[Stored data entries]
####
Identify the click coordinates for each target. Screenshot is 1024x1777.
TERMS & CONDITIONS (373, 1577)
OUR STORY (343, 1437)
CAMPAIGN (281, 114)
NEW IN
####
### [WORK TO COMPLETE]
All the records above need to be output exactly, with none omitted.

### [RESULT OF THE TASK]
Identify the click coordinates for each target. Screenshot is 1024x1777.
TERMS & CONDITIONS (373, 1577)
OUR STORY (343, 1437)
CAMPAIGN (281, 114)
NEW IN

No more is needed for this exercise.